“Oh, that’s no fun. I could keep you company in the morning while you got up. Maybe accompany you in the shower,” she said, grinning.
“While that’s a tempting offer, showers at four in the morning are rarely as exotic as people make them. However, the least I can do is pay for your drink.”
I threw a fifty dollar bill down onto the table and told the bartender to keep the change. I took the woman’s hand and brought it up to my lips, giving it a light kiss before I told the bartender to make her one last drink. She giggled at me, her eyes lighting up as my tall stature loomed over hers, but when I looked back up into her face, I didn’t see the giggling blonde with the crimson red lips.
I saw the woman with the creamy-colored skin and the purple hair cut to just below her earlobes as she held the slightest smile on her cheeks.
But as quickly as I’d blinked, she was gone. I slowly walked out of the bar, trying my best not to stumble. I needed to walk off some of this alcohol before I got home and laid down in bed. I needed to make sure I would wake up ready to work. Ready to take on any emergencies that might occur in the middle of the night.

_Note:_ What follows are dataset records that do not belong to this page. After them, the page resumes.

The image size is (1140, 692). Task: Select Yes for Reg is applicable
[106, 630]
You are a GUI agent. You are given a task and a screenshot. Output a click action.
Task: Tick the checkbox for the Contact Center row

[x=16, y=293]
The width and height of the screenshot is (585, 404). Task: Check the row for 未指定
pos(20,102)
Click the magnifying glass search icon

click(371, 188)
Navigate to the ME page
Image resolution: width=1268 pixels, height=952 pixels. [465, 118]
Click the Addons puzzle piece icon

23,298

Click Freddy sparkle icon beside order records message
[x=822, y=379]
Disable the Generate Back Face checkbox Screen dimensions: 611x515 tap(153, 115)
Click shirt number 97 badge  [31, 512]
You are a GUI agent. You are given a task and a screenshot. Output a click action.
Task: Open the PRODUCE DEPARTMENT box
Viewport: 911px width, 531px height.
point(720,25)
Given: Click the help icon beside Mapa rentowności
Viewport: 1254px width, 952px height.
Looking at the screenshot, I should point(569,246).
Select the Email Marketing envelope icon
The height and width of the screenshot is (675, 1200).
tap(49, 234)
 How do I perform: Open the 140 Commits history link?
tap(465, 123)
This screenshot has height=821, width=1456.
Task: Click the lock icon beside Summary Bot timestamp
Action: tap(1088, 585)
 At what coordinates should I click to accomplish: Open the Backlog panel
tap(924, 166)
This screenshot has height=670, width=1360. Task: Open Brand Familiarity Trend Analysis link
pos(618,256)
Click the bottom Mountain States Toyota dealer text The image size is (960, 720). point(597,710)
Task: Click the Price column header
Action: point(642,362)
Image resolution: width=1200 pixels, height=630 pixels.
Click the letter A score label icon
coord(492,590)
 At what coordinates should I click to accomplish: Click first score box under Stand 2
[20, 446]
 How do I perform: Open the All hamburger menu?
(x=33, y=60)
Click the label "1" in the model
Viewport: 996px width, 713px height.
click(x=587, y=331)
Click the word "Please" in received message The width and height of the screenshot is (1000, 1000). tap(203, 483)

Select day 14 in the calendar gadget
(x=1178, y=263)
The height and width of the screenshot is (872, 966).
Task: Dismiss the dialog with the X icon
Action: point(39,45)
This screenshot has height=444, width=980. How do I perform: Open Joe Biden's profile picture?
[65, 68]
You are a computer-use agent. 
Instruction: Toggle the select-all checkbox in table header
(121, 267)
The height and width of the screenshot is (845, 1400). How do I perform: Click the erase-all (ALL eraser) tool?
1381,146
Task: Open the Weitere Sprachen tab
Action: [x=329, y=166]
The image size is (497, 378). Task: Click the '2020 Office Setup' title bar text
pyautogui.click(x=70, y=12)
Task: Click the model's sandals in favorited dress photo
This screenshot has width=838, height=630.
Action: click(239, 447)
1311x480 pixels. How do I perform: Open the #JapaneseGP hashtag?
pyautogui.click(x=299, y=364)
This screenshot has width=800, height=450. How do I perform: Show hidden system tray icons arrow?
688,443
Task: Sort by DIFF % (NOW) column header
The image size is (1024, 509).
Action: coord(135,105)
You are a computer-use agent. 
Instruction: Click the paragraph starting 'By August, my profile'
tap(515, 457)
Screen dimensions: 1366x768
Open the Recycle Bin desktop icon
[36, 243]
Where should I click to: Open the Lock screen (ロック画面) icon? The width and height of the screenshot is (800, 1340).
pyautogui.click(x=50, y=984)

I still had to conduct myself professionally while I was drowning my sorrows in the refreshingly piercing brown liquid.
The crisp evening cut deep with the salt from the sea. I sniffed deep, allowing the cool breeze to blow through my hair before I started walking down the block. I crossed over streets, slowly feeling my body metabolize the alcohol. My vision became crisper and the world no longer tilted, and soon, I was feeling confident in the steps I took as I continued to walk blocks away from where I’d just been.
The bar was only three miles from my home, and by the time I took another deep breath of the salted air, I realized I was only a mile away. I stopped on the corner and waited for the street sign to beckon me across the road, but a movement caught the corner of my eye.
A homeless man, getting up to his feet and turning down an alleyway.
The street sign called for me to walk, but I backtracked. I followed the man down the dark alleyway as I fished for my wallet, taking out a couple of twenties before I called for him. He turned around, his eyes wide with fear before he realized what I was holding out to him.
He took the money and thanked me profusely before stuffing it into his pocket.
I couldn’t stop seeing my brother in all of their eyes. I knew there was a time where John lived on the streets of L.A. I knew there was a time where he literally didn’t have a home. It’s why I’d tried to convince him to come live with me and claim a room as his own until he could get on his feet. I wondered if people stopped for him while he sat slouched over in alleyways. I wondered if people stopped for him when he was in those drug dens, screaming for help inside his mind.
I wondered if people stopped for him while he was dying from a fucking overdose in the middle of the damn sidewalk.
I felt my blood boil as my fists clenched. I felt my vision swim as my blood pressure skyrocketed. I whipped my fist around and punched the brick wall of the alleyway, screaming out the hurt and anguish I’d tried to drown in whiskey. I shrieked at the top of my lungs, feeling the burning, searing pain ricochet up the bones of my hand. But the pain erased his face. The pain erased his gray skin. The pain erased the ringing of my phone and it erased the guilt I still harbored deep in the pit of my soul.
But when I stepped back out onto the sidewalk and saw people passing by me as if nothing had happened, I had the answer I was looking for.
No one stopped for him.
Just like no one stopped for me.
Chapter 4
Hailey
“Seriously, Anna. Thank you so much.”
“Hailey. It’s not a problem. You can stop thanking me,” she said, giggling.
“I just didn’t expect to have to ask you for help, that’s all,” I said.
“You also didn’t expect to stumble upon a run-down shack you had to completely redo that was obviously the perfect match for your gallery.”
“Are you mocking me? Need I remind you who the older sister is here?” I asked.
“I’m not mocking you,” she said, giggling. “The place is perfect for you.”
“So you got the pictures?”
“I mean, there isn’t much there now, but your descriptions are apt. I enjoyed the drawings you sent of how you wanted to set up the place, but you know I would’ve given you the money anyway. Without all the drawings.”
“I wanted you to know I was serious. I didn’t think this project would eat through the money I’d already saved,” I said.
“Well, I called up the places you did just to give them the rundown. Had to make sure they weren’t swindling my sister on the prices. But you also didn’t expect the inspector to run into termite problems.”
“Though I should’ve expected it, with how old the building is,” I said.